BOSTON — Is there money to be made in Africa? You bet.
Just ask Walmart, which is offering more than $4 billion to buy a South African retail chain as its foothold into the fast-growing African market.
And Coca-Cola has announced it will spend $12 billion over the next 10 years to improve its production and sales network across the continent. KFC and Subway are already selling their meals to Africans. Top European and Chinese banks are competing for business in Africa, too.
This new scramble for business in Africa has made Wall Street take notice: Africa can be profitable.
These new investments are a significant vote of confidence in the continent’s future. Looking beyond Africa’s image as a poverty-stricken, war-torn continent, Walmart and Coca-Cola are making substantial investments to capture the business of Africa’s rapidly growing middle class.
The companies see statistics that 59 million African households earn at least $5,000 per year and that number is forecast to reach 106 million by 2014. It is a briskly developing market that forward-looking companies do not want to miss out on.
Forget aid to Africa. These new investments may well spur development and economic activity more effectively than charitable donations. Private investment can drive Africa’s economic activity and even help to stabilize Africa’s governance.
This new drive into Africa is different from the rapacious campaign 120 years ago when Europeans flocked to Africa to loot gold, diamonds and other resources. The current influx into Africa is investments by retail companies counting on profits by treating African countries as markets, not as colonies. The global companies are not do-gooders, they are hard-nosed businesses wagering that they can win new sales. These firms have expanded as much as they can in the U.S. and Europe and are looking for opportunities for new growth.
“Africa is the untold story and could be the big story of the next decade, like India and China were this past decade,” said Coke’s CEO Muhtar Kent in Bloomberg BusinessWeek. “You’ve got an incredibly young population, a dynamic population. Huge disposable incomes. I mean, $1.6 trillion of GDP, which is bigger than Russia, bigger than India.”
Of course Africa is not a single country ‚ it is actually 54 separate countries. And the companies will have to negotiate different regulations and conditions in each country. But it is Africa’s combined demographics that are drawing the investment.
Take a look at the Walmart deal. Its offer of $4.6 billion to purchase South Africa’s Massmart retail chain is Walmart's largest acquisition in more than 10 years when it purchased the U.K. supermarket chain Asda in 1999.

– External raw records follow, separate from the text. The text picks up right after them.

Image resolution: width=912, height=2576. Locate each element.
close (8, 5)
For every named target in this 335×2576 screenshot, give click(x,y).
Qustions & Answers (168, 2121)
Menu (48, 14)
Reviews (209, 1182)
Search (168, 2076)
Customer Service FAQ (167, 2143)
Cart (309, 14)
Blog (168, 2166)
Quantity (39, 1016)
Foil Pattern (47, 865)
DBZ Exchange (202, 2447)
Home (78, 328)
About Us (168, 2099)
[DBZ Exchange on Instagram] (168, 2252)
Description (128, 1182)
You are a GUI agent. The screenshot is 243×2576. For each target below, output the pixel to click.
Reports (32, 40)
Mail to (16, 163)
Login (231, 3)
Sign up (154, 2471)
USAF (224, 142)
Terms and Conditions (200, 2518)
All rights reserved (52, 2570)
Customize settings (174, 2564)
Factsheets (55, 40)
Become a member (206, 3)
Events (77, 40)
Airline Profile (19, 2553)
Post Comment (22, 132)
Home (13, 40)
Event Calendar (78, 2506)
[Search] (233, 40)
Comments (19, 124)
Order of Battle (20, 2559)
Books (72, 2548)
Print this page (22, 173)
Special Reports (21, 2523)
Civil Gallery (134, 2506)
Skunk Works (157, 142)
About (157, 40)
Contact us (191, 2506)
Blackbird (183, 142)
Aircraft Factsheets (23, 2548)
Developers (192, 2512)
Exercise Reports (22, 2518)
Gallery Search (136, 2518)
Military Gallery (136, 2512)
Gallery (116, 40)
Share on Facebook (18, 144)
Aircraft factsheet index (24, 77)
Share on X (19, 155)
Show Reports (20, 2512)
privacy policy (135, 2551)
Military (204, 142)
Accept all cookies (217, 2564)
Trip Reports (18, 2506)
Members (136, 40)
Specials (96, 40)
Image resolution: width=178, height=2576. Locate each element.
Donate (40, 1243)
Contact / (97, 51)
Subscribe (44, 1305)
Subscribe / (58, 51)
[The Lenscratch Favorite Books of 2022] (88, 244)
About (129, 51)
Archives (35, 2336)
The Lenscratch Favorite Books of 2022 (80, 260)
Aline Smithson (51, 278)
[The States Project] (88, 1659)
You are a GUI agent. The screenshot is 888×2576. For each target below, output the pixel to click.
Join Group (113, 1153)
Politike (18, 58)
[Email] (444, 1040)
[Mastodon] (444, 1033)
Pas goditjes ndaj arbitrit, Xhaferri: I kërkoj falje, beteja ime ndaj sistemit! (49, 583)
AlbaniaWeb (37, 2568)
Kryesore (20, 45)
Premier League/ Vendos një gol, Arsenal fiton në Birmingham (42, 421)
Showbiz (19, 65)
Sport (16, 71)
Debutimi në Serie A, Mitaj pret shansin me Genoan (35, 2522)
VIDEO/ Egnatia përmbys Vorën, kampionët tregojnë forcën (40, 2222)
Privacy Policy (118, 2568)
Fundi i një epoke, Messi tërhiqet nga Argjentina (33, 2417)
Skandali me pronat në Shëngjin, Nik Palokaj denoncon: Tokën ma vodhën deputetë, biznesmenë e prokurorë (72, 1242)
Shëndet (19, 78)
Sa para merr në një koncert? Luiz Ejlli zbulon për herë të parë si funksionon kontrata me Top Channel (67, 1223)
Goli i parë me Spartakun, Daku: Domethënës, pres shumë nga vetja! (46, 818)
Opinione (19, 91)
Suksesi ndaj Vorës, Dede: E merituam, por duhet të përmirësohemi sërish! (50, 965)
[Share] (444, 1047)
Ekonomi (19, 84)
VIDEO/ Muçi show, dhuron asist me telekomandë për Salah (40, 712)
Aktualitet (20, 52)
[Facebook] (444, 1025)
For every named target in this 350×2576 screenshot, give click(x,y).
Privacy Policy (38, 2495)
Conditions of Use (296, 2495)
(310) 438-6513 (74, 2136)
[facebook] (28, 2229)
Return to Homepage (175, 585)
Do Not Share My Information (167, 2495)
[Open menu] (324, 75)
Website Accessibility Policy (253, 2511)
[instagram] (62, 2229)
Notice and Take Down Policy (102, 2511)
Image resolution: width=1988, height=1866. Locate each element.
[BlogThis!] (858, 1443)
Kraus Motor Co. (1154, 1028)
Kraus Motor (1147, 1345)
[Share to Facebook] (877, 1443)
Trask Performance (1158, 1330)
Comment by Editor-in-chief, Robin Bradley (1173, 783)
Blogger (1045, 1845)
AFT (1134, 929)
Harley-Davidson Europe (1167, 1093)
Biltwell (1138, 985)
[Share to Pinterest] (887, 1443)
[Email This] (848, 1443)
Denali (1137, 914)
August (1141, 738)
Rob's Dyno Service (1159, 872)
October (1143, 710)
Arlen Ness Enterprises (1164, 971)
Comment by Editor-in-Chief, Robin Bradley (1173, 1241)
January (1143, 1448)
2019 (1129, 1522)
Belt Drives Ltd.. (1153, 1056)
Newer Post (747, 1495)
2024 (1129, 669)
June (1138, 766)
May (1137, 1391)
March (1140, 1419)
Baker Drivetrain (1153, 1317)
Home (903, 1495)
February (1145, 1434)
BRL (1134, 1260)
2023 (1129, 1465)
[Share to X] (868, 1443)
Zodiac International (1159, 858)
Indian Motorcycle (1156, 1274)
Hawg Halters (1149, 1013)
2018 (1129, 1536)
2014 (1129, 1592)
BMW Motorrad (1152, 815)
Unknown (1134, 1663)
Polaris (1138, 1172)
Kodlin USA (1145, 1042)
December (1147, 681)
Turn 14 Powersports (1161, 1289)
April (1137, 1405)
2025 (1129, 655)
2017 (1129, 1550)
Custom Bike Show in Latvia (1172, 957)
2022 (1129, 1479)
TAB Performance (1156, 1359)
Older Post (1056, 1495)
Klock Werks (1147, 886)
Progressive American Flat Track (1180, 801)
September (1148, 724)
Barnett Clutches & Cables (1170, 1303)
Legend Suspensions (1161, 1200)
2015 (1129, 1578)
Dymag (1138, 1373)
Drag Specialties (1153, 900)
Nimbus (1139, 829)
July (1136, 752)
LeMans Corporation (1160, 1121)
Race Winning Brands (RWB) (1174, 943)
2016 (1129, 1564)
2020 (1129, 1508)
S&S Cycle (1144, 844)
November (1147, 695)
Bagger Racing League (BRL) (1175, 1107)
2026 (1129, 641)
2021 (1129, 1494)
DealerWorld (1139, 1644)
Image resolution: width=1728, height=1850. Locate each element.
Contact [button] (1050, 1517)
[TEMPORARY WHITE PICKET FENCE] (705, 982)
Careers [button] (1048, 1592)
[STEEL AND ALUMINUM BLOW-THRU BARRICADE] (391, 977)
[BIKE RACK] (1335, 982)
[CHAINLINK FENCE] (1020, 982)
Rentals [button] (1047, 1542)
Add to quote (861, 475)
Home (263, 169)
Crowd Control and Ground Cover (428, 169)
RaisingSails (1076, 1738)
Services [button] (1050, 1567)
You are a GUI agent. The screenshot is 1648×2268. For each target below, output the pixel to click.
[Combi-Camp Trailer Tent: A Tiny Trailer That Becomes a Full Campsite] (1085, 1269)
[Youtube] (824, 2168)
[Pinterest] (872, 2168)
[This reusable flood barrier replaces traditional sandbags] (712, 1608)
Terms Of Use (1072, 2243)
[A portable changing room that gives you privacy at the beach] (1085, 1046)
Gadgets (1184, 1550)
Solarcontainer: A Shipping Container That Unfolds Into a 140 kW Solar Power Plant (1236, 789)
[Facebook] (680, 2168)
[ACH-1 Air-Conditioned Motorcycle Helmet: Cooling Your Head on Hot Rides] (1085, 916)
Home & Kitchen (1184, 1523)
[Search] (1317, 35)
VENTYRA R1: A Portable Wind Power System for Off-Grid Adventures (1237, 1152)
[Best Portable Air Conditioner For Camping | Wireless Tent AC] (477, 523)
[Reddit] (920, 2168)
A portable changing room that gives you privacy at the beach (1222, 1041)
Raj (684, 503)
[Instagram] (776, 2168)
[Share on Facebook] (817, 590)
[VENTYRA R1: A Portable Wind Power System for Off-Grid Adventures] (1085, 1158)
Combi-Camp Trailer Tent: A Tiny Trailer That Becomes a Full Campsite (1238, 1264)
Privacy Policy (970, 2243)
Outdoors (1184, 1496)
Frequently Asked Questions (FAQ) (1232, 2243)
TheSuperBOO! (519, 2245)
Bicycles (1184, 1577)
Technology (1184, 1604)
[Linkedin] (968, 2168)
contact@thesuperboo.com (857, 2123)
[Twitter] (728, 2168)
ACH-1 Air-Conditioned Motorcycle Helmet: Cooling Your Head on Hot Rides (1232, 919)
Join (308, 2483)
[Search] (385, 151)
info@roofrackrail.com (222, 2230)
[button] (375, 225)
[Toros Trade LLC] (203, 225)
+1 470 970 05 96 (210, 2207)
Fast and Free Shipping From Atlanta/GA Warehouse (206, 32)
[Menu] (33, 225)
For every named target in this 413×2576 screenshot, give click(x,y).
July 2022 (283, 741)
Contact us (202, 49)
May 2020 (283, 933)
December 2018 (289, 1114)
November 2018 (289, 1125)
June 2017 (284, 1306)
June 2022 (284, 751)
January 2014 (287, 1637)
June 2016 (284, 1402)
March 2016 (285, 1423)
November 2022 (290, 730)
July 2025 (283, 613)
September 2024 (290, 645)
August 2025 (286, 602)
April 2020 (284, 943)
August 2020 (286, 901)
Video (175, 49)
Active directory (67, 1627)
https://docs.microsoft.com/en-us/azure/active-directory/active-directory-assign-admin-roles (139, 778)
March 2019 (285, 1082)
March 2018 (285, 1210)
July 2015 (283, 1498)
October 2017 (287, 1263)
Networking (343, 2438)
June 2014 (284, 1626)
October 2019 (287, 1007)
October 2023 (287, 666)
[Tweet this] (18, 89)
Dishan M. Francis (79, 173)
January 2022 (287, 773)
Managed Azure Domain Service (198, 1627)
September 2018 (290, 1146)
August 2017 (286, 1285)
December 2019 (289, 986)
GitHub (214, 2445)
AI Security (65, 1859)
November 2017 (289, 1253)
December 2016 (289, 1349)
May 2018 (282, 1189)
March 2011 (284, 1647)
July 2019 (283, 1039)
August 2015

The South African firm that Walmart is aiming to buy has 290 shops that posted sales of more than $6 billion last year. And Massmart has 24 stores in 12 other African countries including Botswana, Ghana, Nigeria, Tanzania, Zambia and Zimbabwe. Operations outside of South Africa account for 8 percent of Massmart’s revenue. Walmart is buying a foothold into the entire continent, a company that knows how to deal with all the challenges each different country poses, from corruption and violent crime to volatile politics and civil war.
Walmart is expanding into emerging markets to make up for flat sales in the U.S., where sales have fallen for five quarters in a row. Walmart has 4,000 stores in the U.S. and 4,500 stores in 15 other countries. It has no stores in Africa. The company reported a net profit of $3.3 billion in the first quarter of 2010, led by strong sales in China, Brazil and Mexico. Walmart's overseas sales account for 25 percent of its sales and its international sales last year passed the $100 billion mark for the first time.
Unlike newcomer Walmart, Coca-Cola has been operating in Africa since 1929 and currently operates in every African country, even Somalia. It is the largest single employer in the continent with 65,000 employees and 160 plants. Coca-Cola is everywhere in Africa. In the most remote corners, like northern Zambia and eastern Congo, Coke trucks rumble across rutted roads and little thatched stores sport the trademark red Coca-Cola signs.
Now Coke wants to boost its production, distribution and sales across the continent.
By investing in Africa, these big multinational firms are wagering that what was once known as the “dark continent” has a bright future.